Required task
Return every one of the items below word for word, keeping each line unchanged.

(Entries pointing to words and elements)
+++

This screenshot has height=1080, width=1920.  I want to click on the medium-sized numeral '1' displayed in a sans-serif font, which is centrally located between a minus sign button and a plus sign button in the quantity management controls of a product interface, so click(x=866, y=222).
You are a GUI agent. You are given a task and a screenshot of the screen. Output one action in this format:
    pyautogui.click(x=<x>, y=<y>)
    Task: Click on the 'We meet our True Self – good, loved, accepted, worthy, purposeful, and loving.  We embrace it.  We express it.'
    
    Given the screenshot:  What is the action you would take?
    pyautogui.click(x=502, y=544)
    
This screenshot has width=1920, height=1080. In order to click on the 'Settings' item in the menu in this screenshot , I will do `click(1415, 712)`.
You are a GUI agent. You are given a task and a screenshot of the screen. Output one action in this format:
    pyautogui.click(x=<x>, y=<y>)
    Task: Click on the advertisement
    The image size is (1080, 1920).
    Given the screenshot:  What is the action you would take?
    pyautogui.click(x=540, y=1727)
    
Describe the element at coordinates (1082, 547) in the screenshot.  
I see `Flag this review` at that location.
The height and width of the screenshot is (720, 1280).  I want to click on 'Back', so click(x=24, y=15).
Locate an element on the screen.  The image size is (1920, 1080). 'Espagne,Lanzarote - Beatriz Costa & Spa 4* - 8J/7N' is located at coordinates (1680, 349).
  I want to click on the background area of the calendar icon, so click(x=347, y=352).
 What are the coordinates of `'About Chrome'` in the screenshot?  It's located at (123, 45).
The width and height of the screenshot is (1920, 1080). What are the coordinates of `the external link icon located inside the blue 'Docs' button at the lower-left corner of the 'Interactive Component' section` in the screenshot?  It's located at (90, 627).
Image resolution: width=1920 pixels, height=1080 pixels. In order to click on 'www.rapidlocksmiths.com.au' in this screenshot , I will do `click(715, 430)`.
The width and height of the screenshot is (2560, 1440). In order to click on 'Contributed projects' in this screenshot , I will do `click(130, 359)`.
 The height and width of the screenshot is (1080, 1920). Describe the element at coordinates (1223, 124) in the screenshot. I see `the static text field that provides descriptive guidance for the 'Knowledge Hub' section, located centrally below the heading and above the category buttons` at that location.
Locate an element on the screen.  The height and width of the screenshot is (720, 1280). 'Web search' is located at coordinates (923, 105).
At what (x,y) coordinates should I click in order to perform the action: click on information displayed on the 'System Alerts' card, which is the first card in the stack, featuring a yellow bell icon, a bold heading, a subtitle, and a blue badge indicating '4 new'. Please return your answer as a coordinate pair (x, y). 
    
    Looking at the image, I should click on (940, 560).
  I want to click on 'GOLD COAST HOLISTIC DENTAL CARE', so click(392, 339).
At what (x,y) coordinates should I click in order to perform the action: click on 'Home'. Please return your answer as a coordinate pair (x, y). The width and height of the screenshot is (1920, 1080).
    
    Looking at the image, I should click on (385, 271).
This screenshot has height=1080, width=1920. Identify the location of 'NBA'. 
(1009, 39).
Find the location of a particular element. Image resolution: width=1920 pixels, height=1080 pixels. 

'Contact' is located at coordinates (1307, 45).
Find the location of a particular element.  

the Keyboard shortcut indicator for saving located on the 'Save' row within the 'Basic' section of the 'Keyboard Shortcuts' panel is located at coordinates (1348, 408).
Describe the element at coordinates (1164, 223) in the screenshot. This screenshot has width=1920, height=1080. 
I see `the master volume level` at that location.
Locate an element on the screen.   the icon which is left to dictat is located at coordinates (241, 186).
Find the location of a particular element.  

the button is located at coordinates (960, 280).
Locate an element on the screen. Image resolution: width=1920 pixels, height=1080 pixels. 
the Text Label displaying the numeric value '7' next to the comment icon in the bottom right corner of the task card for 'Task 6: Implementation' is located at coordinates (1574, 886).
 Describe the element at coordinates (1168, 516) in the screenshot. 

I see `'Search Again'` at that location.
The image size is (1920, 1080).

+++

Reply
This screenshot has height=1080, width=1920.  I want to click on the medium-sized numeral '1' displayed in a sans-serif font, which is centrally located between a minus sign button and a plus sign button in the quantity management controls of a product interface, so click(x=866, y=222).
You are a GUI agent. You are given a task and a screenshot of the screen. Output one action in this format:
    pyautogui.click(x=<x>, y=<y>)
    Task: Click on the 'We meet our True Self – good, loved, accepted, worthy, purposeful, and loving.  We embrace it.  We express it.'
    
    Given the screenshot:  What is the action you would take?
    pyautogui.click(x=502, y=544)
    
This screenshot has width=1920, height=1080. In order to click on the 'Settings' item in the menu in this screenshot , I will do `click(1415, 712)`.
You are a GUI agent. You are given a task and a screenshot of the screen. Output one action in this format:
    pyautogui.click(x=<x>, y=<y>)
    Task: Click on the advertisement
    The image size is (1080, 1920).
    Given the screenshot:  What is the action you would take?
    pyautogui.click(x=540, y=1727)
    
Describe the element at coordinates (1082, 547) in the screenshot.  
I see `Flag this review` at that location.
The height and width of the screenshot is (720, 1280).  I want to click on 'Back', so click(x=24, y=15).
Locate an element on the screen.  The image size is (1920, 1080). 'Espagne,Lanzarote - Beatriz Costa & Spa 4* - 8J/7N' is located at coordinates (1680, 349).
  I want to click on the background area of the calendar icon, so click(x=347, y=352).
 What are the coordinates of `'About Chrome'` in the screenshot?  It's located at (123, 45).
The width and height of the screenshot is (1920, 1080). What are the coordinates of `the external link icon located inside the blue 'Docs' button at the lower-left corner of the 'Interactive Component' section` in the screenshot?  It's located at (90, 627).
Image resolution: width=1920 pixels, height=1080 pixels. In order to click on 'www.rapidlocksmiths.com.au' in this screenshot , I will do `click(715, 430)`.
The width and height of the screenshot is (2560, 1440). In order to click on 'Contributed projects' in this screenshot , I will do `click(130, 359)`.
 The height and width of the screenshot is (1080, 1920). Describe the element at coordinates (1223, 124) in the screenshot. I see `the static text field that provides descriptive guidance for the 'Knowledge Hub' section, located centrally below the heading and above the category buttons` at that location.
Locate an element on the screen.  The height and width of the screenshot is (720, 1280). 'Web search' is located at coordinates (923, 105).
At what (x,y) coordinates should I click in order to perform the action: click on information displayed on the 'System Alerts' card, which is the first card in the stack, featuring a yellow bell icon, a bold heading, a subtitle, and a blue badge indicating '4 new'. Please return your answer as a coordinate pair (x, y). 
    
    Looking at the image, I should click on (940, 560).
  I want to click on 'GOLD COAST HOLISTIC DENTAL CARE', so click(392, 339).
At what (x,y) coordinates should I click in order to perform the action: click on 'Home'. Please return your answer as a coordinate pair (x, y). The width and height of the screenshot is (1920, 1080).
    
    Looking at the image, I should click on (385, 271).
This screenshot has height=1080, width=1920. Identify the location of 'NBA'. 
(1009, 39).
Find the location of a particular element. Image resolution: width=1920 pixels, height=1080 pixels. 

'Contact' is located at coordinates (1307, 45).
Find the location of a particular element.  

the Keyboard shortcut indicator for saving located on the 'Save' row within the 'Basic' section of the 'Keyboard Shortcuts' panel is located at coordinates (1348, 408).
Describe the element at coordinates (1164, 223) in the screenshot. This screenshot has width=1920, height=1080. 
I see `the master volume level` at that location.
Locate an element on the screen.   the icon which is left to dictat is located at coordinates (241, 186).
Find the location of a particular element.  

the button is located at coordinates (960, 280).
Locate an element on the screen. Image resolution: width=1920 pixels, height=1080 pixels. 
the Text Label displaying the numeric value '7' next to the comment icon in the bottom right corner of the task card for 'Task 6: Implementation' is located at coordinates (1574, 886).
 Describe the element at coordinates (1168, 516) in the screenshot. 

I see `'Search Again'` at that location.
The image size is (1920, 1080).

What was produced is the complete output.